Sometimes, but it would usually be a crude approximation if too many atoms are bundled into one "effective atom" on either side of the oscillator, i.e. if you did benzene, then it wouldn't make much sense to treat one #"H"# as one atom and #"C"_6"H"_5# as the other "atom".

For example, suppose we took methane and used the frequency of its #T_2# stretching mode:

Let's pretend that the two hydrogens are one effective atom on each side, so that the reduced mass of each side is:

#mu = (m_1m_2)/(m_1 + m_2) = m_H^2/(2m_H) = m_H/2#

#= "0.0010079 kg/2"/"mol" xx ("1 mol")/(6.0221413 xx 10^23)#

#= 8.368 xx 10^(-28) "kg"#

And the collective reduced mass #mu'# used in the simple harmonic oscillator model would then be:

#mu' = (mu^2)/(2mu) = mu/2 = 4.184 xx 10^(-28) "kg"#

We can then check if this is a reasonable approximation by using the actual vibrational frequency of #"3104 cm"^(-1)# calculate a hypothetical force constant by using #mu'# and #"3104 cm"^(-1)# for the vibrational frequency #tildeomega_e#.

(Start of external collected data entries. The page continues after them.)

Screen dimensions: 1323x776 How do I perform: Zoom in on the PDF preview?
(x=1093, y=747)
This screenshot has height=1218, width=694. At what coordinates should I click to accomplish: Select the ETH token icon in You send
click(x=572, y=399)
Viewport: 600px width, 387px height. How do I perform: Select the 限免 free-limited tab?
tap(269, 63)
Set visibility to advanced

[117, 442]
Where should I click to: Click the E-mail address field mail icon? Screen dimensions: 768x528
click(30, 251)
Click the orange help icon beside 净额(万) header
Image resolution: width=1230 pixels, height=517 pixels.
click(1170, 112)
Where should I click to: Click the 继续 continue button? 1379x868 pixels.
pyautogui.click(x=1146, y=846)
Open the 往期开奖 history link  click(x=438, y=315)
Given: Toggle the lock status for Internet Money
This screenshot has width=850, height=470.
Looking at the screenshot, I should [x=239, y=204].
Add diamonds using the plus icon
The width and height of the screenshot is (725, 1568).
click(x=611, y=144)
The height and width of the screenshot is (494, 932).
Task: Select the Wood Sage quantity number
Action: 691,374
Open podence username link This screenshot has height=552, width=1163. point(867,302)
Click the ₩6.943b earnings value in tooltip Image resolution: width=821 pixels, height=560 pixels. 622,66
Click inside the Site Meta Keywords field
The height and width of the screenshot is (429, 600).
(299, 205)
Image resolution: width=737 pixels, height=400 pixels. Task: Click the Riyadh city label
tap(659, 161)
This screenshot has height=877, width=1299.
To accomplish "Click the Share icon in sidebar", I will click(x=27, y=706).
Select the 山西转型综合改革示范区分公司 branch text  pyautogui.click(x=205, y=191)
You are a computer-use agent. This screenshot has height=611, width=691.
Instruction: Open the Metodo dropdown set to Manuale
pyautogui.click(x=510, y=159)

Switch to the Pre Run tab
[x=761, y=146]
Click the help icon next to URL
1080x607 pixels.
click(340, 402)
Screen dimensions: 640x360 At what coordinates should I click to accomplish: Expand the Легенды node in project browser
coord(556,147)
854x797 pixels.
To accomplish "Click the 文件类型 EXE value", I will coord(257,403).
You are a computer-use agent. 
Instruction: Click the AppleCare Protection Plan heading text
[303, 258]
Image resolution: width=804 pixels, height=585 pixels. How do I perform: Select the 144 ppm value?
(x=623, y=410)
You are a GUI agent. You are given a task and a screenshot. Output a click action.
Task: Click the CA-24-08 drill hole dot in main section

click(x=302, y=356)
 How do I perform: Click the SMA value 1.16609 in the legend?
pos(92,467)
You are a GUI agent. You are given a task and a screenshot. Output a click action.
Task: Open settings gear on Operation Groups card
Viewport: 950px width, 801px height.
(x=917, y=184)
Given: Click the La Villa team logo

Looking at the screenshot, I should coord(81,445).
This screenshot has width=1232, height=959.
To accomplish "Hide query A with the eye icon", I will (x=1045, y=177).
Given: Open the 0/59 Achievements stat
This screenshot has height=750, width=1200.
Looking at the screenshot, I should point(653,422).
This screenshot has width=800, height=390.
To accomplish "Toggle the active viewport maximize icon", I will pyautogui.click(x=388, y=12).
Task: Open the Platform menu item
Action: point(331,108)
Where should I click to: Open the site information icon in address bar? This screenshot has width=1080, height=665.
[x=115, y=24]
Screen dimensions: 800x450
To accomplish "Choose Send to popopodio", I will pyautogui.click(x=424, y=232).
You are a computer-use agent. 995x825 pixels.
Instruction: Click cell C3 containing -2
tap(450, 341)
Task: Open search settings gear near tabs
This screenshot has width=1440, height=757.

We don't expect this to give a good value.

#tildeomega_e = 1/(2pic) sqrt(k/(mu'))#

#=> k = 4pi^2c^2 tildeomega_e^2mu#

#= 4pi^2 cdot (2.998 xx 10^(10) "cm/s")^2("3104 cm"^(-1))^2(4.184 xx 10^(-28) "kg")#

#= "143.05 kg/s"^2#

The typical force constant of a bond in a diatomic molecule is a few hundred to a few thousand #"kg/s"^2#, so this makes SOME physical sense.

However, this is unusually small, as it would suggest a weaker "bond" than #"HI"# (with #k = "320 kg/s"^2#), so this approximation is not that great. In essence, it had required that we treat a four-atom pivot point as a chemical bond, which is a hard sell.

This is not usually done in practice, and this value has not been tabulated anywhere because it is not very useful.